Learning is the human capital accelerant of companies.
by Michael Echols
March 30, 2016
The U.S. Labor Department reported 5.6 million unfilled American jobs at the end of December 2015 — a record. A month later the unemployment rate was 4.9 percent. Corporate learning and development has great potential to affect their companies as they struggle with this human capital reality.
Learning is the human capital accelerant of the enterprise. Human capital formation involves three important verbs: recruit, develop and retain. But there are silos in corporate America that perpetuate a belief that learning’s role is only to deal with the middle verb, leaving others with responsibility for the recruit and retain. While it might be comfortable to hold onto these beliefs, the reality of the numbers makes it all of our jobs to contribute to an integrated human capital strategy.
Let’s begin with the 5.6 million unfilled jobs. The focus here is on the heart of the L&D mission — the skills gap. The unfilled positions data tells us that candidates’ skills do not align with those needed for the unfilled positions.
Because the information is highly sensitive and proprietary, it is impossible to tell you exactly what the unfilled position status is within your own organization. What I can tell you is that unfilled positions and the related skills gaps within your company look very similar to what data from the open-job market are telling us. Recruiting takes place in the open-job market because the skills are not available in your current employee population. If you had the skills internally, your organization would not recruit for those positions in the open market. And remember, L&D’s primary mission is to provide the learning and development needed to close identified skills gaps.
To see specifics about the skills gaps we need to examine to data on the jobs market from Burning Glass Technologies. Until recently, the skills gap conversation focused on having the right technical skills, such as more Java programmers or cybersecurity experts. Burning Glass found that employers are increasingly seeking employees with so-called soft or baseline skills, such as writing, communication, problem-solving and organization. Burning Glass data shows 1 in 3 job postings seek these skills.
Some assert these skills should have been developed in college and university education programs. Maybe, but the reality is the massive number of unfilled job postings show the required supply of such skills isn’t available.
The opportunity for learning leaders is huge. Further, the combination of 5.6 million unfilled and a 4.9 percent unemployment rate adds significant urgency to expand the L&D scope.
To correct the gap, a common approach might be to find an external vendor who can give a two-day communications and writing seminar — two days max because operations likely cannot afford to have attendees off of their real jobs any longer.
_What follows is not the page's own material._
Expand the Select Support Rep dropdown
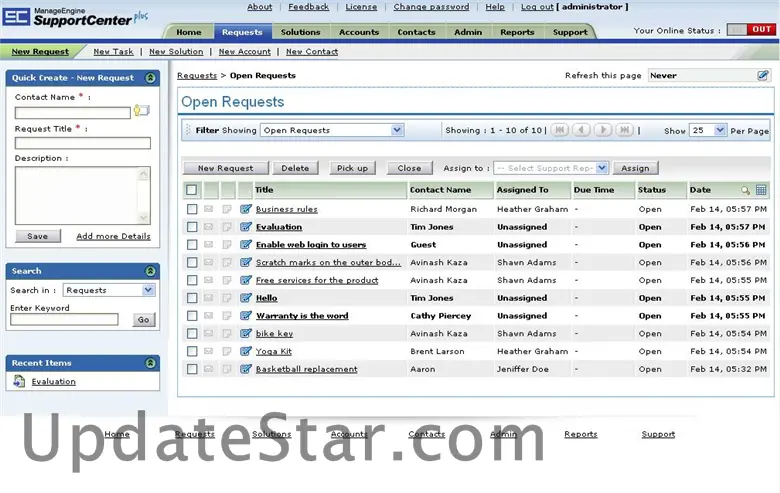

A two-day intervention will also cost less money. These cost concerns are common, but taking a budget-cutting knife to the L&D budget while recruiting costs are exploding is not a particularly prudent solution.
Preserving silos around recruitment serves no one. The unfilled positions data validate the reality of the skills gap, both in the external lab markets and within your organization. Knock down those silos, and invite yourself to make learning and development a recruitment tool as well as a retention tool. By doing so, L&D becomes a far greater value contributor to your CEOs mantra that “our people are our most important asset.”
Before the learning function can be a credible strategic contributor to the full human capital equation, our profession has to bust some myth. Start with the myth that states: “If you develop them, they will leave.”
L&D has to implement a strategy that creates a new reality. The new reality has to become: “If we develop them, it increases their value and increases the likelihood that they will stay.”